Saad Shakir writes:
“The 2012 EU pharmacovigilance legislation made it necessary in some cases to conduct a Post Authorisation Safety Study (PASS) in several European countries. While it is clearly unnecessary to conduct such studies in all 28 member states of the EU, they usually need to be conducted in a number of countries, perhaps four or five. The EMA’s pharmacovigilance committee, PRAC, and Member State rapporteurs expect some risk management and risk minimisation studies to be conducted in such a way. The DSRU has built up experience of co-ordinating and conducting PASS studies in a network of several European countries.

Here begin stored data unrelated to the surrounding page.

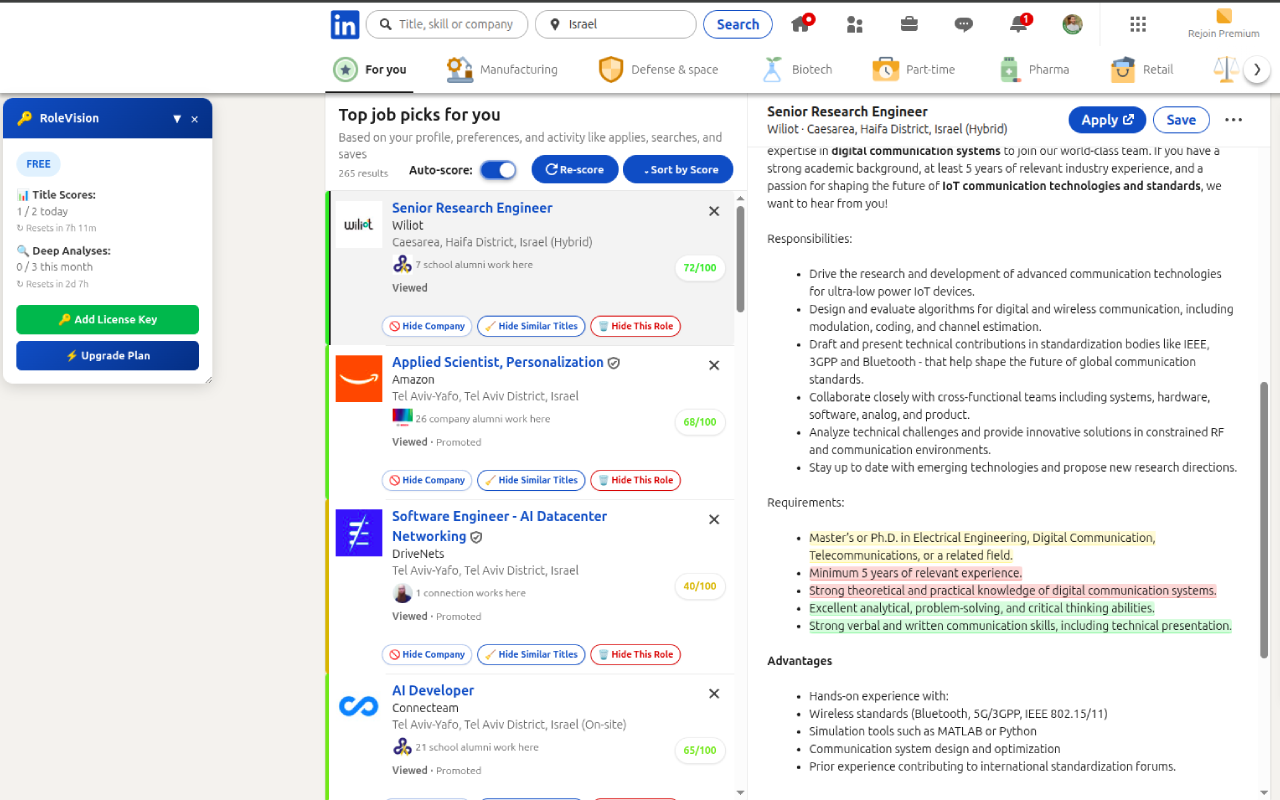Disable the Auto-score toggle

click(x=497, y=169)
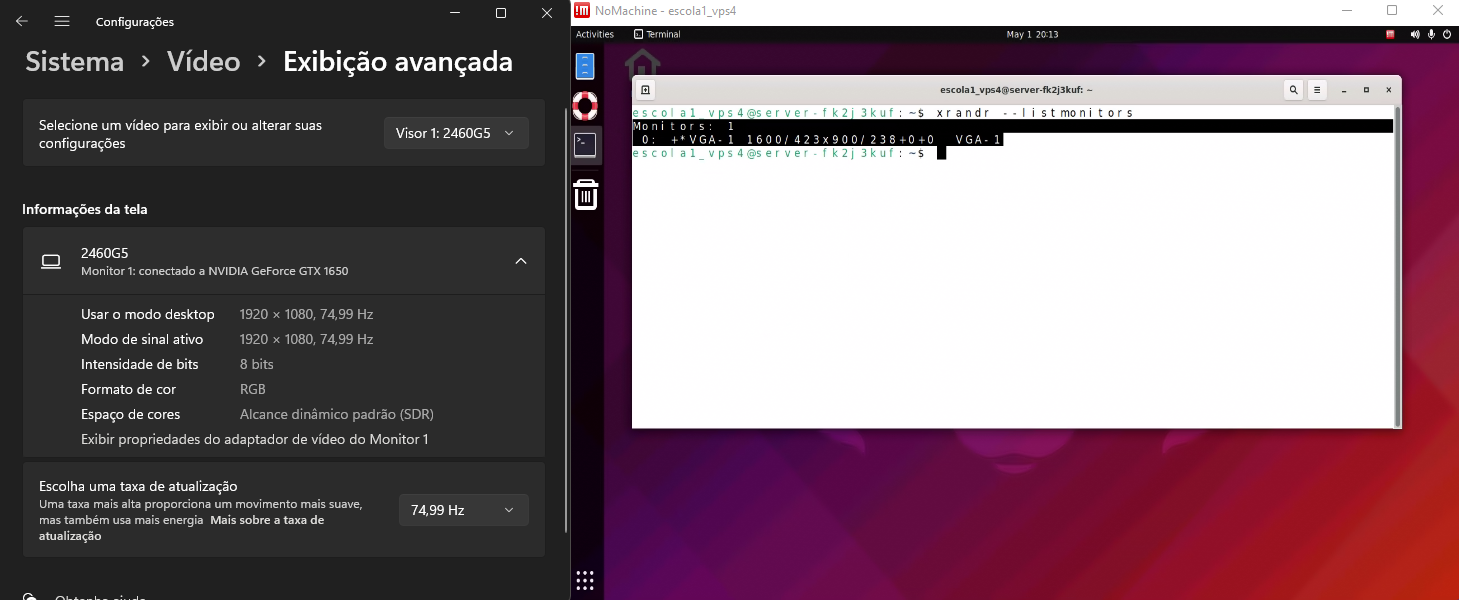Open the terminal hamburger menu icon

tap(1315, 89)
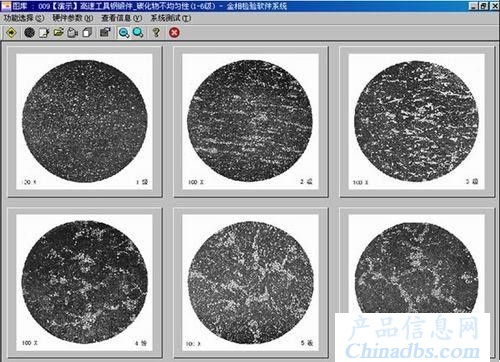Open the 查看信息 menu

[x=121, y=18]
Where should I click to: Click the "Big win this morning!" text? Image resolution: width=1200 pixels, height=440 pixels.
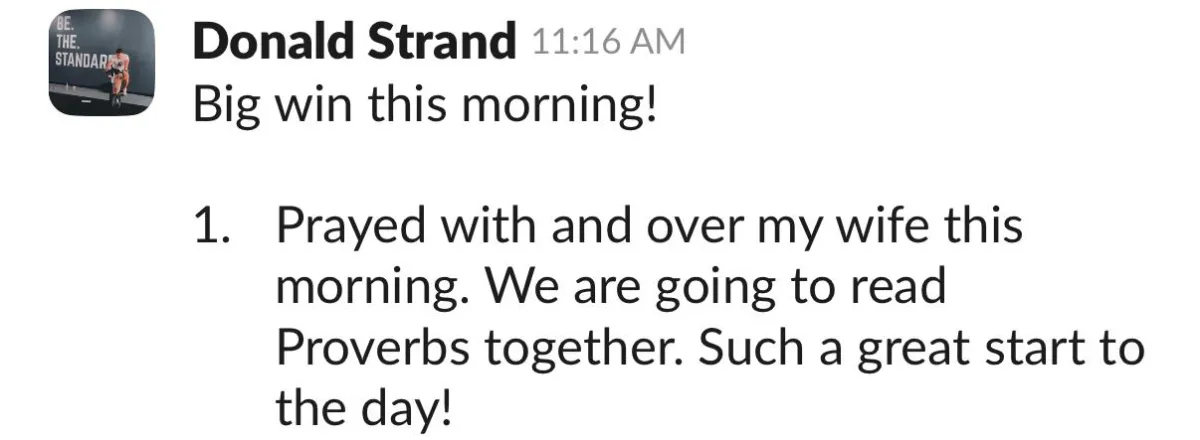426,105
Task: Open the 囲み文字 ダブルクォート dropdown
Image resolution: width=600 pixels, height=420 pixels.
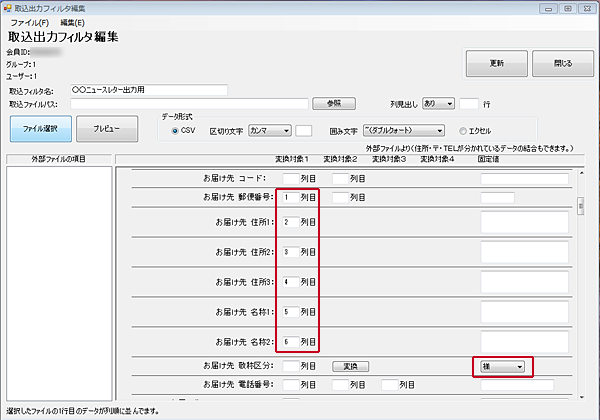Action: point(404,130)
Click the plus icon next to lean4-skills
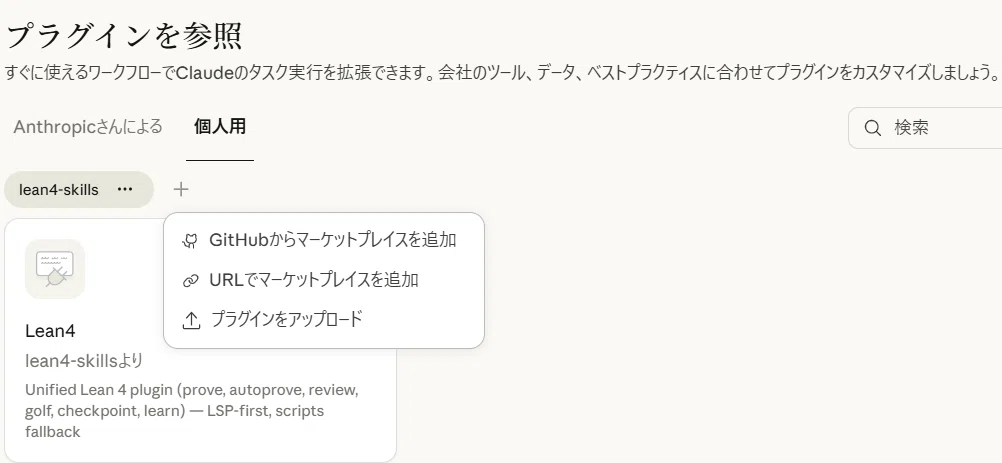This screenshot has width=1002, height=463. (181, 189)
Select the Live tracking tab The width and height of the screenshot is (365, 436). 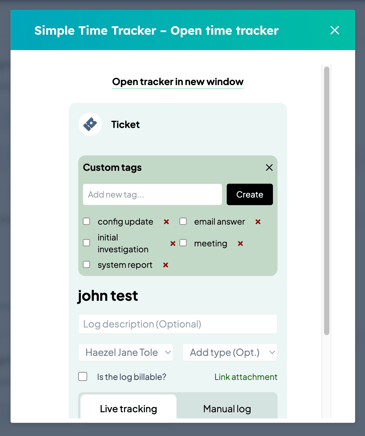(128, 409)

The “network of studies” is established by initially identifying research units in multiple European countries that have data sources capable of answering the research question and that can work together. A “grand” protocol is written which aims to convert the requirements of risk management into a specific research question(s), specify exposure and outcome definitions, as well as list possible confounding factors. Then each network partner writes their own protocol applying as much as possible (ideally everything) from the grand protocol. However, because of the diversity of data available in secondary use databases and other practical considerations, not every partner can apply the grand protocol, but the aim is to achieve as much alignment as possible.

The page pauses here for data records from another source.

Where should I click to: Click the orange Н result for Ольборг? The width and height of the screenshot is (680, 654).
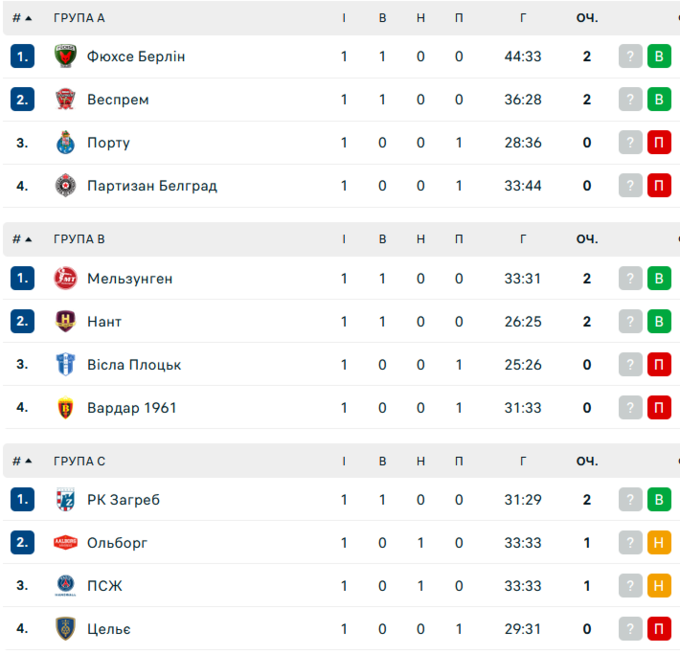[x=659, y=543]
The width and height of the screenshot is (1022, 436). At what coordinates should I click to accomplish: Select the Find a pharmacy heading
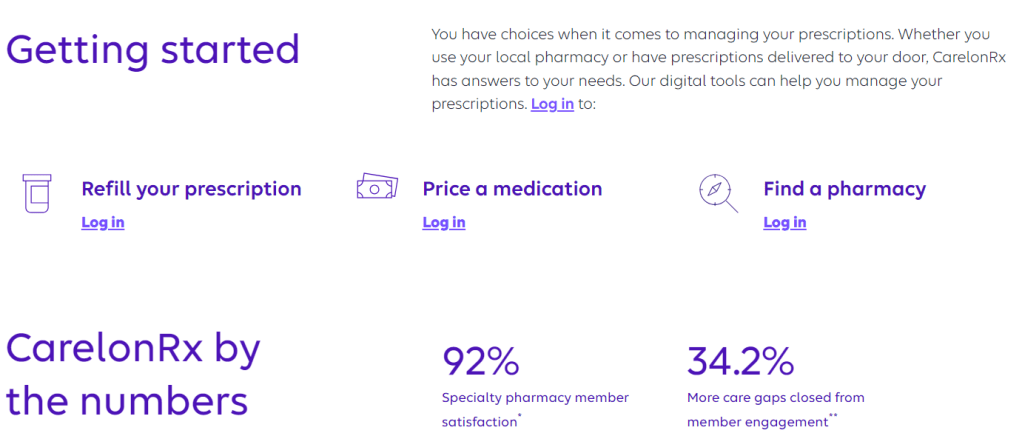844,189
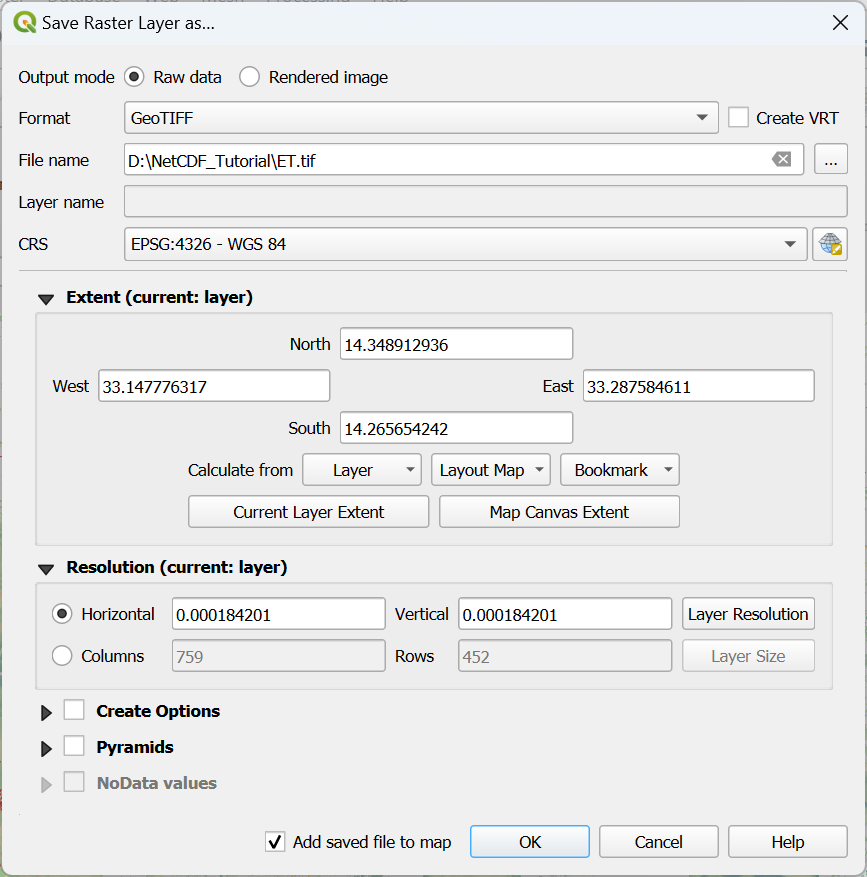Collapse the Extent section
867x877 pixels.
coord(45,298)
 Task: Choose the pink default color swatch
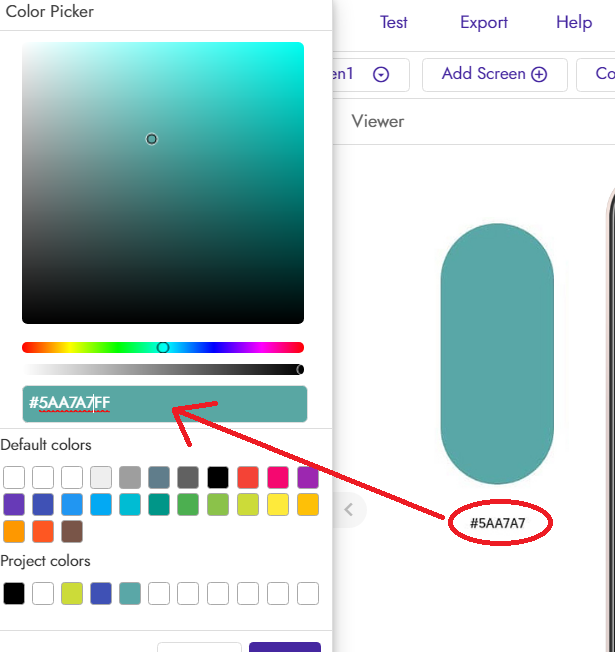click(277, 477)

The network’s grand protocol is submitted to PRAC and the rapporteurs, with each individual partner protocol included as an appendix. A statistical analysis plan is also written a priori.
The analysis of the network studies depends on the nature of the study and the expected results. Depending on the characteristics of the data and their analysis a meta-analysis or pooling of the results is undertaken.
One partner acts as the co-ordinating unit and is responsible for writing the grand protocol, co-ordinating the development of the partners’ protocols and interfacing with the marketing authorisation holder and the regulatory authority. The co-ordinating unit also manages the writing of accrual reports, interim reports, updates for Risk Management Plans, the final study report and publications.
The advantages of these European Network studies are many. They include conducting PASS studies in several EU countries with their different health care systems, increasing the sample size and providing assurance that risk management and risk minimisation are working in a number of member states.
The EU network studies provide a way forward to integrating pharmacovigilance across the EU.”